Reproduce the material verbatim, from the line with "Click the search" to the line with "[x=157, y=45]", including both of those lines.

══════

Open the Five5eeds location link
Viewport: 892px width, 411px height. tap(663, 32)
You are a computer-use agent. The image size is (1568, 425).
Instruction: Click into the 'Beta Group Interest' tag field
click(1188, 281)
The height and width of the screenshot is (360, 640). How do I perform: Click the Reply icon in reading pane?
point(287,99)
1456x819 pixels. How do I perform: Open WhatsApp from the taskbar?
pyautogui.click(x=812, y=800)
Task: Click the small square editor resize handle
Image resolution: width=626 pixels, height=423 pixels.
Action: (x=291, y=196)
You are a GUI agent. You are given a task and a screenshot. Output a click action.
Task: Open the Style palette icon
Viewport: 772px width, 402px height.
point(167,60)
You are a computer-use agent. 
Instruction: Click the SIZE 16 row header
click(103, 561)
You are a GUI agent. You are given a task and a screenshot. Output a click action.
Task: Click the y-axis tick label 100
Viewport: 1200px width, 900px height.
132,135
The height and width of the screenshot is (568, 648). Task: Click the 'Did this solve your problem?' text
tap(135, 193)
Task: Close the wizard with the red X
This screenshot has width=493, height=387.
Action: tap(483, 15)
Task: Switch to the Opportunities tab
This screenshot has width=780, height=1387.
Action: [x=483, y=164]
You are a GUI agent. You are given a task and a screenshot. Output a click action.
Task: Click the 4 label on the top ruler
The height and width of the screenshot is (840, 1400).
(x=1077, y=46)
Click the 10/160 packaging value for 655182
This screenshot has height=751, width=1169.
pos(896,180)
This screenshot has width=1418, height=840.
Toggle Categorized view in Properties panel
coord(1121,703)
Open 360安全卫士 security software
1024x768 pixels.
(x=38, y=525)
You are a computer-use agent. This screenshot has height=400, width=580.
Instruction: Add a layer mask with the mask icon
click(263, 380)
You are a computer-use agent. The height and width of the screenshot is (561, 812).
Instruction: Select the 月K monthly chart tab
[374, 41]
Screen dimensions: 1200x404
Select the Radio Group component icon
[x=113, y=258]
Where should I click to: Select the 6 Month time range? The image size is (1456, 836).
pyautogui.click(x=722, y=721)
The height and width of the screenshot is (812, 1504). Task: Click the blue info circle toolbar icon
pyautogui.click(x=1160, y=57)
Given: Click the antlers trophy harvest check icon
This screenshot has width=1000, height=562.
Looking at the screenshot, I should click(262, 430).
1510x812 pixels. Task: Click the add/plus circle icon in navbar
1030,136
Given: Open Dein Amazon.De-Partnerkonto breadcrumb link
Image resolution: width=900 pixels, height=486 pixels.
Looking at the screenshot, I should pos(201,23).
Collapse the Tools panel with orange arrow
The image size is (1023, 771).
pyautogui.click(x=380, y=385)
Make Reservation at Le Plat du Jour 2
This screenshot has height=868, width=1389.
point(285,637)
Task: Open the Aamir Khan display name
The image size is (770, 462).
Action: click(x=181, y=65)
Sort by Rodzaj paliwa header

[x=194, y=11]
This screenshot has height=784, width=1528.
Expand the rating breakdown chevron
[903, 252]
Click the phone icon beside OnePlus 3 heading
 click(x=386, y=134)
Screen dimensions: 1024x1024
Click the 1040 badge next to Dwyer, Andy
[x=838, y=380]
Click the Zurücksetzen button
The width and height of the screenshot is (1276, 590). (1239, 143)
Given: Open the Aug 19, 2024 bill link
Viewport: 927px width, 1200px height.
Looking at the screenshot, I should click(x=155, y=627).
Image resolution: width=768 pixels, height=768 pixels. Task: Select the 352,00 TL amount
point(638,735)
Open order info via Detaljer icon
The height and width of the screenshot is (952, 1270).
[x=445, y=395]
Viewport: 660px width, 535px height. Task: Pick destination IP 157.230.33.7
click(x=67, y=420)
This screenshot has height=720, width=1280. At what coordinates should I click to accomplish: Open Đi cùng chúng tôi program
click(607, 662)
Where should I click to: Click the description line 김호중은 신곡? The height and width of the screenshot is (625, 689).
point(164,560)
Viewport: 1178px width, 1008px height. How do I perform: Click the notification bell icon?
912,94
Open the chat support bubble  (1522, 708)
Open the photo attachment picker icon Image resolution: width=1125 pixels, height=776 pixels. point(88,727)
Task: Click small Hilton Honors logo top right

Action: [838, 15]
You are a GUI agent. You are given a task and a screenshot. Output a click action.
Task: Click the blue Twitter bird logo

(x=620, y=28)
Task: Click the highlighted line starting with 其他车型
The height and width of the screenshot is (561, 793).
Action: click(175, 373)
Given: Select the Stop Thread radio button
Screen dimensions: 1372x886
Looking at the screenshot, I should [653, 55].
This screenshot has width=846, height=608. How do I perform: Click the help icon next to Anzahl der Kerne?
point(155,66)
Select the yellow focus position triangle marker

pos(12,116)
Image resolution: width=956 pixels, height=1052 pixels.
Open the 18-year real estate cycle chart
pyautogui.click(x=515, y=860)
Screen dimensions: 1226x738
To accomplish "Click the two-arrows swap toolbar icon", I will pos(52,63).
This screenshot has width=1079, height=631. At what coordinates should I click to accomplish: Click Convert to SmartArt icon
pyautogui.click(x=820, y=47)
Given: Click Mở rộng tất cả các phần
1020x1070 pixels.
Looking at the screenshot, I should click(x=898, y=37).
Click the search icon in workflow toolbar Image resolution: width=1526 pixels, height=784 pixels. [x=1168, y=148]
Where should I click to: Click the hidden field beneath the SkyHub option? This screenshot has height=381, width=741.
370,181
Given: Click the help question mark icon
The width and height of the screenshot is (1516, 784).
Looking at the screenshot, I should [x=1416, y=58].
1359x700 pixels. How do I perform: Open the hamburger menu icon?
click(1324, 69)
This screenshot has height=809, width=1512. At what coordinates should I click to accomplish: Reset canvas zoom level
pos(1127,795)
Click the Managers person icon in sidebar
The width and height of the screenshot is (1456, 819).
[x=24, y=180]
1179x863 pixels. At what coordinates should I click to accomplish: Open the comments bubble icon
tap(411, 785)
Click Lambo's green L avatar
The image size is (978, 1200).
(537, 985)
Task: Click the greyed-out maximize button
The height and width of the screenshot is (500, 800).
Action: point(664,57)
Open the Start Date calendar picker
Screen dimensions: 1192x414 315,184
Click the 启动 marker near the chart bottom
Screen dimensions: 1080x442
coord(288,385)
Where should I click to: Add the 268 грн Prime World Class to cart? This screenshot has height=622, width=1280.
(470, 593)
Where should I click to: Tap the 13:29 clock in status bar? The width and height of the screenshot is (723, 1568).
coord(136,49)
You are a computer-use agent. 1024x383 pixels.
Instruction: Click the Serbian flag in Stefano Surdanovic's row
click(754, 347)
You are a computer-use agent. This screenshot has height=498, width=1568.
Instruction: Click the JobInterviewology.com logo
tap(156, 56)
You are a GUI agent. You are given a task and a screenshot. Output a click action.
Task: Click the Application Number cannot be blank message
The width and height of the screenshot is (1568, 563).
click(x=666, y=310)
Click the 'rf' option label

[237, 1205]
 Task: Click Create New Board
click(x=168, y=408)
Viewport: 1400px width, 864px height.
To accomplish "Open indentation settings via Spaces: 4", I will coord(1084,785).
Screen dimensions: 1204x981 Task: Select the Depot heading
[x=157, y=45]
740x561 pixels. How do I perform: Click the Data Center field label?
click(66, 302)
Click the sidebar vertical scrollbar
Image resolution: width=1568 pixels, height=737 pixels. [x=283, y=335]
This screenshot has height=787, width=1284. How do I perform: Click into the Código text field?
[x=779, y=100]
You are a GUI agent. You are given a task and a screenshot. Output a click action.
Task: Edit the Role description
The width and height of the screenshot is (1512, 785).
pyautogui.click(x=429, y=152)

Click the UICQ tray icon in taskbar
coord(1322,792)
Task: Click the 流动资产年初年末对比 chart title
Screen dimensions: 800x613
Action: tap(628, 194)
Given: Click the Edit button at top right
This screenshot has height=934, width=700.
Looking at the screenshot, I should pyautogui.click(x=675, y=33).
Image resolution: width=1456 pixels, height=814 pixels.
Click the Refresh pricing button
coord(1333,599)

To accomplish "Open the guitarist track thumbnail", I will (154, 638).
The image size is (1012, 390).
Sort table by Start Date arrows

══════

**RESULT FOR THIS TASK**
Click the search icon in workflow toolbar Image resolution: width=1526 pixels, height=784 pixels. [x=1168, y=148]
Where should I click to: Click the hidden field beneath the SkyHub option? This screenshot has height=381, width=741.
370,181
Given: Click the help question mark icon
The width and height of the screenshot is (1516, 784).
Looking at the screenshot, I should [x=1416, y=58].
1359x700 pixels. How do I perform: Open the hamburger menu icon?
click(1324, 69)
This screenshot has height=809, width=1512. At what coordinates should I click to accomplish: Reset canvas zoom level
pos(1127,795)
Click the Managers person icon in sidebar
The width and height of the screenshot is (1456, 819).
[x=24, y=180]
1179x863 pixels. At what coordinates should I click to accomplish: Open the comments bubble icon
tap(411, 785)
Click Lambo's green L avatar
The image size is (978, 1200).
(537, 985)
Task: Click the greyed-out maximize button
The height and width of the screenshot is (500, 800).
Action: point(664,57)
Open the Start Date calendar picker
Screen dimensions: 1192x414 315,184
Click the 启动 marker near the chart bottom
Screen dimensions: 1080x442
coord(288,385)
Where should I click to: Add the 268 грн Prime World Class to cart? This screenshot has height=622, width=1280.
(470, 593)
Where should I click to: Tap the 13:29 clock in status bar? The width and height of the screenshot is (723, 1568).
coord(136,49)
You are a computer-use agent. 1024x383 pixels.
Instruction: Click the Serbian flag in Stefano Surdanovic's row
click(754, 347)
You are a computer-use agent. This screenshot has height=498, width=1568.
Instruction: Click the JobInterviewology.com logo
tap(156, 56)
You are a GUI agent. You are given a task and a screenshot. Output a click action.
Task: Click the Application Number cannot be blank message
The width and height of the screenshot is (1568, 563).
click(x=666, y=310)
Click the 'rf' option label

[237, 1205]
 Task: Click Create New Board
click(x=168, y=408)
Viewport: 1400px width, 864px height.
To accomplish "Open indentation settings via Spaces: 4", I will coord(1084,785).
Screen dimensions: 1204x981 Task: Select the Depot heading
[x=157, y=45]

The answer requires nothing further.